I do hope after all these years the riders of the Donut run has changed for the better.


----------



## shabbasuraj (May 14, 2005)

I have also heard that it is a venerable jerk/ego fest.......


----------



## DoubleT (Feb 27, 2006)

*Wish you luck on Donut Ride!*

Actually I think a few of the clubs around GTA are kinda of snooty or ego centered. Really didn't think of it till I did a Century ride with my buddy in Orange County of California a few years back. The club that organized it went out of their way to get me through it (good chunk of these riders were double century riders..hey it is California!). All the riders had bikes that were REALLY nice, mostly Dura Aces and Record comps compared to my then Cannondale with Ultegra. No egos and boy they helped me through that hilly ride with lotsa of pushes etc. I have not really seen that much here in GTA, maybe that's why I just solo it now.


----------



## shabbasuraj (May 14, 2005)

DoubleT said:


> Actually I think a few of the clubs around GTA are kinda of snooty or ego centered. Really didn't think of it till I did a Century ride with my buddy in Orange County of California a few years back. The club that organized it went out of their way to get me through it (good chunk of these riders were double century riders..hey it is California!). All the riders had bikes that were REALLY nice, mostly Dura Aces and Record comps compared to my then Cannondale with Ultegra. No egos and boy they helped me through that hilly ride with lotsa of pushes etc. I have not really seen that much here in GTA, maybe that's why I just solo it now.



I too ride solo all the time.


----------



## DoubleT (Feb 27, 2006)

shabbasuraj said:


> DT... where in the city do you ride?


Mississausage! But I guess to be more accurate my route takes me up to Halton Hills and areas around the escarpments north of Kelso park. Occasionally I hitch up with other rider(s). Being a dad I take my rides when I get my time available.


----------



## kookieCANADA (Jan 20, 2011)

Just seen few of the YouTube videos of the Toronto Donut Rides....pretty cool.

Now I know who that large pack of riders are when I ride on Keele St. (I am usually heading back home south while I've seen a huge pack going north).


----------



## tober1 (Feb 6, 2009)

Never done is personally, but from what I hear, the sentiments above are pretty accurate. Egos over enjoyment.


----------



## rubbersoul (Mar 1, 2010)

the TO bike shops exude 416ism


----------



## bikerjulio (Jan 19, 2010)

Not a huge fan of the donut, but there's worse around.

I'm guessing there are both good & bad in 416 groups.

For several years I rode with an infamous west end group until I finally had enough. Now I ride mostly solo. (correct guesses will be answered by the appropriate icon :ciappa: )

A few rides with the nice people from the Mississauga CC were a pleasant change, but for me too time consuming.


----------



## Chainstay (Mar 13, 2004)

I ride the donut ride about 4-5 times per year. I find it unfriendly. I think it's just the dynamic of a large group. With so many cyclists there seem to be incidents on almost every ride so you can see why the regulars don't really want a lot of newbs coming out. 

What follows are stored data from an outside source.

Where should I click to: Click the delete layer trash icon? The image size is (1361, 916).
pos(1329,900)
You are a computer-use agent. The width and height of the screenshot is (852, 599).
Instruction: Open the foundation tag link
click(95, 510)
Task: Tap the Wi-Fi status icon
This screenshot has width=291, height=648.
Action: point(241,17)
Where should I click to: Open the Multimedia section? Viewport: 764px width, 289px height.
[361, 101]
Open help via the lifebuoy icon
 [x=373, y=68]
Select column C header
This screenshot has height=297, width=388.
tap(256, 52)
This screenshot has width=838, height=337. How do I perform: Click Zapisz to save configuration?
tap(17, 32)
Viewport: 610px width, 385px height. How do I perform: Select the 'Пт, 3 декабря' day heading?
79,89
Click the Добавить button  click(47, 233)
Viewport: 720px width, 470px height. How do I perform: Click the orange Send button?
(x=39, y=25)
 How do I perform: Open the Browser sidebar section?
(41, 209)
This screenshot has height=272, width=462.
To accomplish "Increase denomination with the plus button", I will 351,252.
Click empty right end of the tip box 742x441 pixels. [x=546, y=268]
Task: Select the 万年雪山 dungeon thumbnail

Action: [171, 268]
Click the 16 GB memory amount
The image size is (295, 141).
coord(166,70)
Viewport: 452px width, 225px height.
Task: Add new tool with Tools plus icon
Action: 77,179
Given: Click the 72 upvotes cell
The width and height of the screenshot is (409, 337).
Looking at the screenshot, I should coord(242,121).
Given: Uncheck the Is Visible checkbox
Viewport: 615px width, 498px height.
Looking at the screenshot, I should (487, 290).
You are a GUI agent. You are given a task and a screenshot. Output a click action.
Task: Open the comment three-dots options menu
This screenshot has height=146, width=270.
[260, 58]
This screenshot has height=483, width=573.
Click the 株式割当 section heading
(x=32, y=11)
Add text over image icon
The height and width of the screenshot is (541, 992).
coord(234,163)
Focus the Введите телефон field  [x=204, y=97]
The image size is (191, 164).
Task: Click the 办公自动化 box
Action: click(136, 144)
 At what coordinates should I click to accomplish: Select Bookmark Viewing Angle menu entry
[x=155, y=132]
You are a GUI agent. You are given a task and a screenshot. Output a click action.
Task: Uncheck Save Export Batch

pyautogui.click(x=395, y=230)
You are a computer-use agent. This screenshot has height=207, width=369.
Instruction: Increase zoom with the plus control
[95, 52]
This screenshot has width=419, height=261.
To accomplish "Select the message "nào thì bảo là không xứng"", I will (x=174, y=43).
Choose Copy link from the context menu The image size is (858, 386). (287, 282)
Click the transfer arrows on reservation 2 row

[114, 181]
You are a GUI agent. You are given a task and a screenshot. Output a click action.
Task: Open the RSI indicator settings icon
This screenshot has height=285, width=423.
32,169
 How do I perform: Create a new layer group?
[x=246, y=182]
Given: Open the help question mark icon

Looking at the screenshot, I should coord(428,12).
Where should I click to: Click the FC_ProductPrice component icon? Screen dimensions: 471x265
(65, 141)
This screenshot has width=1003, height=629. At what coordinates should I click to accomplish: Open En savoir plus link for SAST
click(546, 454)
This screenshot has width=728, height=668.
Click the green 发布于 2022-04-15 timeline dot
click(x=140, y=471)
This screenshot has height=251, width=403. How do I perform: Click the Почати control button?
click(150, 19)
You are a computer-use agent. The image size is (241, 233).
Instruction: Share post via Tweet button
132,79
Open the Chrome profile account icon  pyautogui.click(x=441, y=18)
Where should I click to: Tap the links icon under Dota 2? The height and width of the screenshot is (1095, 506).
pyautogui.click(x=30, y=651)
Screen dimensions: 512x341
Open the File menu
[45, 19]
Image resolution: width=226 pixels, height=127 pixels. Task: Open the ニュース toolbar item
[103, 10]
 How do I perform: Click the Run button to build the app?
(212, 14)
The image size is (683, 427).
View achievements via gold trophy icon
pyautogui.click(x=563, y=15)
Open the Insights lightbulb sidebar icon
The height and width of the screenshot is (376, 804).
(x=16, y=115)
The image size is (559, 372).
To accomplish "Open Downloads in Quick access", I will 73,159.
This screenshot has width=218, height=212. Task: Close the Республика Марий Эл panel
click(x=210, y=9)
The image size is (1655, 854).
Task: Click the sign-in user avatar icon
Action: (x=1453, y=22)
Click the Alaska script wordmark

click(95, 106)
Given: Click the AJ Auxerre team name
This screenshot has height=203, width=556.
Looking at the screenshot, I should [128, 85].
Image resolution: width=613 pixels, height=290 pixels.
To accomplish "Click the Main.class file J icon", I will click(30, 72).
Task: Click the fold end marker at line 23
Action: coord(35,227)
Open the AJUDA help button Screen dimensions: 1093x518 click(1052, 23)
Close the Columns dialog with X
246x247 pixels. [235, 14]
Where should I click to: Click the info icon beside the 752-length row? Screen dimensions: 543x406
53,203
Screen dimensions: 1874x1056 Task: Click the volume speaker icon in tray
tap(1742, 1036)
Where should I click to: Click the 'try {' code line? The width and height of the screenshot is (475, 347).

Recently I touched shoulders with someone as we were pulling away from a light. It was nothing but he had a hissy fit. On another ride someone was looking back to locate her friends, touched wheels and went down. 

If you showed up regularly, had a few friends in the group, and could stay with the main pack up Keele Street, it would probably work out for you. 

A few years ago I was riding with D'Ornellas and they are better to ride with than the donut ride, friendlier and more cooperative, but they are not necessarily for everyone either.

I am grateful that I have a good group to ride with now.


----------



## Chainstay (Mar 13, 2004)

rubbersoul said:


> the TO bike shops exude 416ism


Can you define 416ism?


----------



## vladvm (May 4, 2010)

Donut ride is not fun, too much ego. i ride solo or with a small group up north.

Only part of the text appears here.